Das MDI-System wurde bereits in den 1970er Jahren von dem damals in New York City niedergelassenen Zahnarzt Dr. Victor Sendax entwickelt. Auf den positiven Ergebnissen als Interimslösung aufbauend, erarbeitete er in Zusammenarbeit mit Dr. Ronald A. Bulard ein erstes definitives Behandlungskonzept. Offiziell eingeführt wurde es unter dem Markennamen IMTEC Sendax MDI in den USA im Jahr 1999. In Deutschland ist es seit 2001 erhältlich und wurde bis 2015 von 3M Espe vertrieben. Anbieter des ursprünglichen Systems der IMTEC Sendax MDI ist in Deutschland aktuell das Hannoveraner Dentalunternehmen condent GmbH. Das System trägt den Namen MDI (Mini Dental Implantate).
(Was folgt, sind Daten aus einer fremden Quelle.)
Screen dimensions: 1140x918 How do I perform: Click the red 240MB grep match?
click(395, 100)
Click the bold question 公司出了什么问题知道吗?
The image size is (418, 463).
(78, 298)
Von zahnlosen Patienten bis zur Verankerung von Teilprothesen
Während wir in den ersten zwei Jahren ausschließlich zahnlose Patienten mit Mini-Implantaten versorgten, beschäftigten wir uns bald auch mit den Möglichkeiten bei der Verankerung von Teilprothesen. In diesem Einsatzbereich lag aus unserer Sicht ein besonders großes Potenzial: Beginnend mit dem Verlust der ersten Pfeilerzähne lässt sich die Statik des Zahnersatzes durch die Insertion von Mini-Implantaten an strategisch sinnvollen Positionen verbessern. Dies sorgt für eine verringerte und günstiger verteilte Belastung der verbleibenden Pfeilerzähne, deren Lebensdauer sich auf diese Weise – unter Umständen erheblich – verlängern lässt. Im Falle weiterer Zahnverluste können jederzeit problemlos zusätzliche Mini-Implantate inseriert werden. Auch dieses Konzept, ab 2003 von uns angewendet, führte rasch zu den gewünschten Resultaten und zufriedenen Patienten. Ein beispielhafter Verlauf ist in den Bildern dokumentiert.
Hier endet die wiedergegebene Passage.